Segment Start: Provided records

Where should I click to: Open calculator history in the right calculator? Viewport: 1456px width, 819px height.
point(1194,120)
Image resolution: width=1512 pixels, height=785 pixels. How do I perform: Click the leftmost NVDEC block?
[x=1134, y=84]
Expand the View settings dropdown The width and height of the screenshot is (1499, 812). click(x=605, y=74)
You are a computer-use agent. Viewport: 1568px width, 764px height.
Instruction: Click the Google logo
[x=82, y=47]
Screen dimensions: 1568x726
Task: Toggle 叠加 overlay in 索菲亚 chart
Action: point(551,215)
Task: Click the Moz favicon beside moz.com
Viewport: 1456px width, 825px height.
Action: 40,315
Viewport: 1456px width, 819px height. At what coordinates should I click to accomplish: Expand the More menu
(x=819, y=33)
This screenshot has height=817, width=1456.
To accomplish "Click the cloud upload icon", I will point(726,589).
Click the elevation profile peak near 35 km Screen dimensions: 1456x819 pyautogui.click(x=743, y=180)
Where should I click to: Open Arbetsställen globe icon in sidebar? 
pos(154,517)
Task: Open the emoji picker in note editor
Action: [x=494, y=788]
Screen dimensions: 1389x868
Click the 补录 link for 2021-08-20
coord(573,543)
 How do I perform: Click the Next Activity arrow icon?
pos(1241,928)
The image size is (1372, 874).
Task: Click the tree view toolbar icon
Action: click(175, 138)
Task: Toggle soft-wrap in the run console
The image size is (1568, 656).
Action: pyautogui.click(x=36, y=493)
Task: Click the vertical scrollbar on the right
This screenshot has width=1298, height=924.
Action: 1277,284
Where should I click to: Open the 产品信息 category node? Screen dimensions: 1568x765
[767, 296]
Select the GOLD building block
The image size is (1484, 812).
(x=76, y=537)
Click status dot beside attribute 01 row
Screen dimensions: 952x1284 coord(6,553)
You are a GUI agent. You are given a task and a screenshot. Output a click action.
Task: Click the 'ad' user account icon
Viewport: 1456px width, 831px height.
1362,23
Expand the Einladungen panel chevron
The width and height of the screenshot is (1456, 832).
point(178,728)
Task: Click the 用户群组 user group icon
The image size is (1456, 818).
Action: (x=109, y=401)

Segment End: Provided records

Provide only the number of lines in the records containing the string "agent".

__Answer area__: 2